*** Opening of RECORDS FOR PROCESSING ***
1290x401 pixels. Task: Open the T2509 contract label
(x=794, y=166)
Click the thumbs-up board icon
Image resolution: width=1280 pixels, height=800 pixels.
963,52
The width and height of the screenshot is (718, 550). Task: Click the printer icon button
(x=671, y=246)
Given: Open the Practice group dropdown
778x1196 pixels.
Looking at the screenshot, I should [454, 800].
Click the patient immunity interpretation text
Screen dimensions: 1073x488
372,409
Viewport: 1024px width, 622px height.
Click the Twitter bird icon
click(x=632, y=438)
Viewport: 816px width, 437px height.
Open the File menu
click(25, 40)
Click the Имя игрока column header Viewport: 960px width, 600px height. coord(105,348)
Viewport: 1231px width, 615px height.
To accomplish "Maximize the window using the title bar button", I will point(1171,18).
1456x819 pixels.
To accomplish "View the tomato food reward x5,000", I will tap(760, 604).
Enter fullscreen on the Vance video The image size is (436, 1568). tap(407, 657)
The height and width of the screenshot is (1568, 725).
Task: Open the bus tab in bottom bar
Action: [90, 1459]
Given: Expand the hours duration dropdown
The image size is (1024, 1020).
*** Close of RECORDS FOR PROCESSING ***
YOUR TASK:
Please transcribe the records above in full, keeping every word.

TASK OUTPUT:
1290x401 pixels. Task: Open the T2509 contract label
(x=794, y=166)
Click the thumbs-up board icon
Image resolution: width=1280 pixels, height=800 pixels.
963,52
The width and height of the screenshot is (718, 550). Task: Click the printer icon button
(x=671, y=246)
Given: Open the Practice group dropdown
778x1196 pixels.
Looking at the screenshot, I should [454, 800].
Click the patient immunity interpretation text
Screen dimensions: 1073x488
372,409
Viewport: 1024px width, 622px height.
Click the Twitter bird icon
click(x=632, y=438)
Viewport: 816px width, 437px height.
Open the File menu
click(25, 40)
Click the Имя игрока column header Viewport: 960px width, 600px height. coord(105,348)
Viewport: 1231px width, 615px height.
To accomplish "Maximize the window using the title bar button", I will point(1171,18).
1456x819 pixels.
To accomplish "View the tomato food reward x5,000", I will tap(760, 604).
Enter fullscreen on the Vance video The image size is (436, 1568). tap(407, 657)
The height and width of the screenshot is (1568, 725).
Task: Open the bus tab in bottom bar
Action: [90, 1459]
Given: Expand the hours duration dropdown
The image size is (1024, 1020).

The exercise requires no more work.